Running the Experiment
# SCALED: Run the experiment with journal output
chaos run chaos/experiments/kill-surge-pricing.yaml \
--journal-path chaos/results/kill-surge-$(date +%Y%m%d-%H%M%S).json
# Output:
# [INFO] Experiment: Kill Surge Pricing Service
# [INFO] Steady state hypothesis: Ride bookings continue within SLO
# [INFO] Probe: p99-latency-under-500ms [PASSED]
# [INFO] Probe: error-rate-under-0.1-percent [PASSED]
# [INFO] Probe: rider-api-healthy [PASSED]
# [INFO] Action: kill-surge-pricing
# [INFO] Pausing after action for 30s
# [INFO] Probe: circuit-breaker-should-be-open [PASSED]

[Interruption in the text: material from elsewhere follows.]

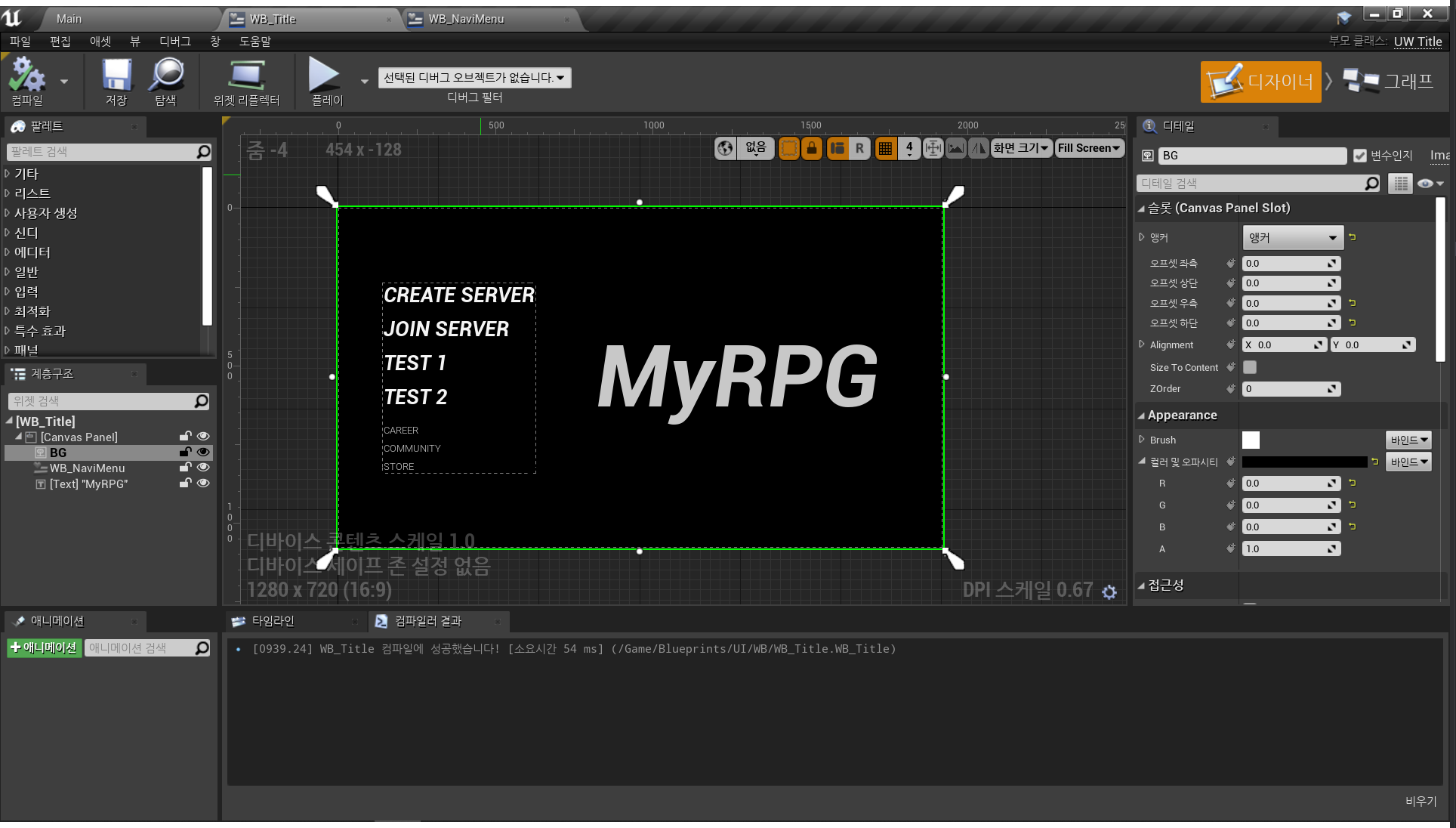
Task: Uncheck the Is Variable (변수인지) checkbox
Action: pyautogui.click(x=1360, y=156)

# [INFO] Probe: fallback-serving-cached-data [PASSED]
# [INFO] Steady state hypothesis: Ride bookings continue within SLO
# [INFO] Probe: p99-latency-under-500ms [PASSED]
# [INFO] Probe: error-rate-under-0.1-percent [PASSED]
# [INFO] Probe: rider-api-healthy [PASSED]
# [INFO] Experiment ended: PASSED
# [INFO] Rollback: restart-surge-pricing
The experiment checks steady state before and after the action. Both checks must pass for the experiment to pass. The journal file records every probe result, timing, and tolerance evaluation.
# Generate HTML report from journal
chaos report --export-format=html \
chaos/results/kill-surge-*.json \
chaos/results/report.html
The Proof
The experiment framework validates itself. Run the kill-surge-pricing experiment without the circuit breaker enabled:
# BOTTLENECK: Run without resilience patterns
# Set resilience4j.circuitbreaker.instances.surgePricing.enabled=false
chaos run chaos/experiments/kill-surge-pricing.yaml
# Output:
# [INFO] Steady state hypothesis: Ride bookings continue within SLO
# [INFO] Probe: p99-latency-under-500ms [PASSED]
# [INFO] Probe: error-rate-under-0.1-percent [PASSED]
# [INFO] Action: kill-surge-pricing
# [INFO] Pausing after action for 30s
# [INFO] Steady state hypothesis: Ride bookings continue within SLO
# [INFO] Probe: p99-latency-under-500ms [FAILED]
# Value: 2.34 not in range [0, 0.5]
# [INFO] Probe: error-rate-under-0.1-percent [FAILED]
# Value: 34.2 not in range [0, 0.1]
# [INFO] Experiment ended: FAILED (steady state violated)
# [INFO] Rollback: restart-surge-pricing
Without the circuit breaker, the experiment correctly reports failure. p99 at 2.34 seconds. Error rate at 34.2%. The experiment detects the gap.
Re-enable the circuit breaker. Re-run. The experiment passes. The circuit breaker is validated under real load with automated verification. Not a human watching a dashboard. A quantitative pass/fail based on SLO thresholds.